Fig. 7. Suprachiasmatic origin for neuromedin S inputs to onecut-3/Nmur2⁺ A14 dopamine neurons.

(a) Single-cell RNA-seq revealed highest neuromedin S (Nms) expression by cluster #41 (“circadian 2”) in the mouse hypothalamus. *q < 0.05 (Wilcoxon rank-sum test corrected for multiple testing). (a₁) This ligand-receptor relationship allowed us to suggest a wiring diagram in which Nms- containing neurons of the suprachiasmatic nucleus can selectively innervate NMUR, TH, DAT and onecut-3-co-expressing periventricular dopamine neurons. (a₂) Likewise, neurons in cluster #41 co-expressed vasoactive intestinal polypeptide (Vip). (b) Neuromedin S detection by histochemistry in the suprachiasmatic nucleus (SCN). Panel on the right shows neuromedin S and VIP co-existence in the SCN (solid arrowheads pointing to yellow composite color). Open rectangle denotes the general localization of images shown in B₁. (b₁) High-resolution analysis showed NMS⁺ boutons (solid arrowheads; left) in the periventricular area, which preferentially terminated in close apposition to dopamine neurons (arrowhead; right) marked by low GFP expression in Th-GFP reporter mice. Scale bars = 100 μm (b, left), 40 μm (b, right), 6 μm (b1). Abbreviations: 3V, third ventricle; PeVN, periventricular nucleus.
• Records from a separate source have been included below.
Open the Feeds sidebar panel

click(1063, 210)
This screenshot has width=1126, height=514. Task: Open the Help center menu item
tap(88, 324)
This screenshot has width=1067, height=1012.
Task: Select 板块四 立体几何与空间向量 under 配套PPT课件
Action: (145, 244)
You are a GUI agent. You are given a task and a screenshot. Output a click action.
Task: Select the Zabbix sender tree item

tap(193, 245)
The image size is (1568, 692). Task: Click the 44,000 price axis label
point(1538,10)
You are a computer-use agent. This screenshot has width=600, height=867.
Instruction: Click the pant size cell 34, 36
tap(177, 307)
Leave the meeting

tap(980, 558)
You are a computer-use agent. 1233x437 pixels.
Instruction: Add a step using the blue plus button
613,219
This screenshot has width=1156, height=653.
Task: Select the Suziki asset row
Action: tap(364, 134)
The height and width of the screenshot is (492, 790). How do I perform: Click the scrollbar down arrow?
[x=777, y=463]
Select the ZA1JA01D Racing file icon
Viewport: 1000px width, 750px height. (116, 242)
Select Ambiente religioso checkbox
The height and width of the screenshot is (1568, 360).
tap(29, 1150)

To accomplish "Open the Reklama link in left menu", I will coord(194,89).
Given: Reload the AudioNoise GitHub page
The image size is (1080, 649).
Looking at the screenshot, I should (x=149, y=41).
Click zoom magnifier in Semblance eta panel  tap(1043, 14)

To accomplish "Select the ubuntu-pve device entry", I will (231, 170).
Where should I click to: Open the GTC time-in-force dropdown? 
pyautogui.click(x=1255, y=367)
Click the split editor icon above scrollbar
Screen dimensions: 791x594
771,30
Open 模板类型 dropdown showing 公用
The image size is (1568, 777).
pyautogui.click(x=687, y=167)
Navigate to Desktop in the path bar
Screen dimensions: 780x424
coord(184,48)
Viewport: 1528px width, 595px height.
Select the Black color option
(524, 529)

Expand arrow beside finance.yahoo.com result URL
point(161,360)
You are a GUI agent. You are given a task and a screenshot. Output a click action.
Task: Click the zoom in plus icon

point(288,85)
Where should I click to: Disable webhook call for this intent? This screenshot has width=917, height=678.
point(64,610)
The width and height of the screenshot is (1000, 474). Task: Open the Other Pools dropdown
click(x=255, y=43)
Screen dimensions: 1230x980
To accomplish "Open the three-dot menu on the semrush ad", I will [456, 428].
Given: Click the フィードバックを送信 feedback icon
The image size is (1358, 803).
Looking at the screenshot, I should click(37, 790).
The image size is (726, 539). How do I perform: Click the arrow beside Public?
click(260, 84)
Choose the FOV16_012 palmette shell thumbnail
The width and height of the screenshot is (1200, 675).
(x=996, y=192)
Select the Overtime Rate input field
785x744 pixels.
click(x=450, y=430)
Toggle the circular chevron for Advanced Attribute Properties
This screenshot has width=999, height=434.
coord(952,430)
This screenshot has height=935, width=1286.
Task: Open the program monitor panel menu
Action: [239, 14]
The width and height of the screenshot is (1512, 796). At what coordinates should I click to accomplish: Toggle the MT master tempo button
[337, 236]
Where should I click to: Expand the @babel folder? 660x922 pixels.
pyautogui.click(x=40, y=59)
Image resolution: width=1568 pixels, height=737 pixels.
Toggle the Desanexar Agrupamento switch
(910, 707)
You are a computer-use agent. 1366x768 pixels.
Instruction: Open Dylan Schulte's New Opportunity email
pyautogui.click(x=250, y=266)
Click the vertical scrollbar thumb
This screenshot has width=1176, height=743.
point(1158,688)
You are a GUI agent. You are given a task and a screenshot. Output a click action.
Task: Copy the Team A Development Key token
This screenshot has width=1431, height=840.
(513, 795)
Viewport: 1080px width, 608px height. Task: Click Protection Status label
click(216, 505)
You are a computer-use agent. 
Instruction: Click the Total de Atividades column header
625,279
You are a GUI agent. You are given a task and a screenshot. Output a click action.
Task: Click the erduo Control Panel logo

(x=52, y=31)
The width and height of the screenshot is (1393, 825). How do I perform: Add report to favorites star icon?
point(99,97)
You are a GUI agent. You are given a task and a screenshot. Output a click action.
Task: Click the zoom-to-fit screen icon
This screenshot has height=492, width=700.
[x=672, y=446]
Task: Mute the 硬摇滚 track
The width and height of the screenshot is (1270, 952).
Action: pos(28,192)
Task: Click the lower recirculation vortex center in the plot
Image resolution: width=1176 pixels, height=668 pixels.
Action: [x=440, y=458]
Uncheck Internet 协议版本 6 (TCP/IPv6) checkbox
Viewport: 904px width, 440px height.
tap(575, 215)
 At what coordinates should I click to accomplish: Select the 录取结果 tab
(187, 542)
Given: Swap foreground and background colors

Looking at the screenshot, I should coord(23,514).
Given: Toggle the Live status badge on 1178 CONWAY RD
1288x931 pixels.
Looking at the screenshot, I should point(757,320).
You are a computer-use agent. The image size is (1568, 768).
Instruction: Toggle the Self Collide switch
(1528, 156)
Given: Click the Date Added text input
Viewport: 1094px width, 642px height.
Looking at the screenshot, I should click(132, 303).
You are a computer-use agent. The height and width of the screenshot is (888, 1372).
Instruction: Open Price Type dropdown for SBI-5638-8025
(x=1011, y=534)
Fig. 8. Periventricular onecut-3⁺ dopamine neurons respond to neuromedin S produced during light periods.

(a,a₁) Immunohistochemical identification of synaptic contacts containing neuromedin S, which innervate onecut-3⁺ A14 neurons. (a₂) VAMP2 was used as a ubiquitous presynaptic marker; perisomatic terminals are shown. (b) Bath application of 500 nM neuromedin S (NMS) leads to the generation of Ca²⁺ responses in a subset of periventricular TH⁺ cells, which was comparable to depolarization by 55 mM KCl. (c) The neuronal cluster containing neuromedin S (#42) also expresses the circadian pacemaker gene, Per2. Bold symbol denotes significant expression (> 2x s.e.m. from baseline); *q < 0.05. (d) Circadian fluctuations in neuromedin S content in the suprachiasmatic nucleus (SCN) as detected histochemically. (d₁) Quantitative neuromedin S histochemistry using perisomatic fluorescence analysis on SCN neurons (n = 3 animals/group). *p < 0.05. (e) Circadian dependence of tyrosine hydroxylase phosphorylation at Ser as revealed by quantitative histochemistry (n = 4 animals/group). Cumulative distribution of function is shown. *p = 0.0167 (two-sample Kolmogorov-Smirnov test). (f) Synaptic wiring of a circadian pacemaker network regulating dopamine release from A14 neurons in the periventricular nucleus of the hypothalamus. Note that both synaptic and volume transmission mechanisms for neuromedin S modulation of dopaminergic output at the median eminence (ME) might exist. Scale bars = 20 μm (a), 10 μm (a₁), 5 μm (a₂, top), 3 μm (a₂, bottom), 50 μm (d).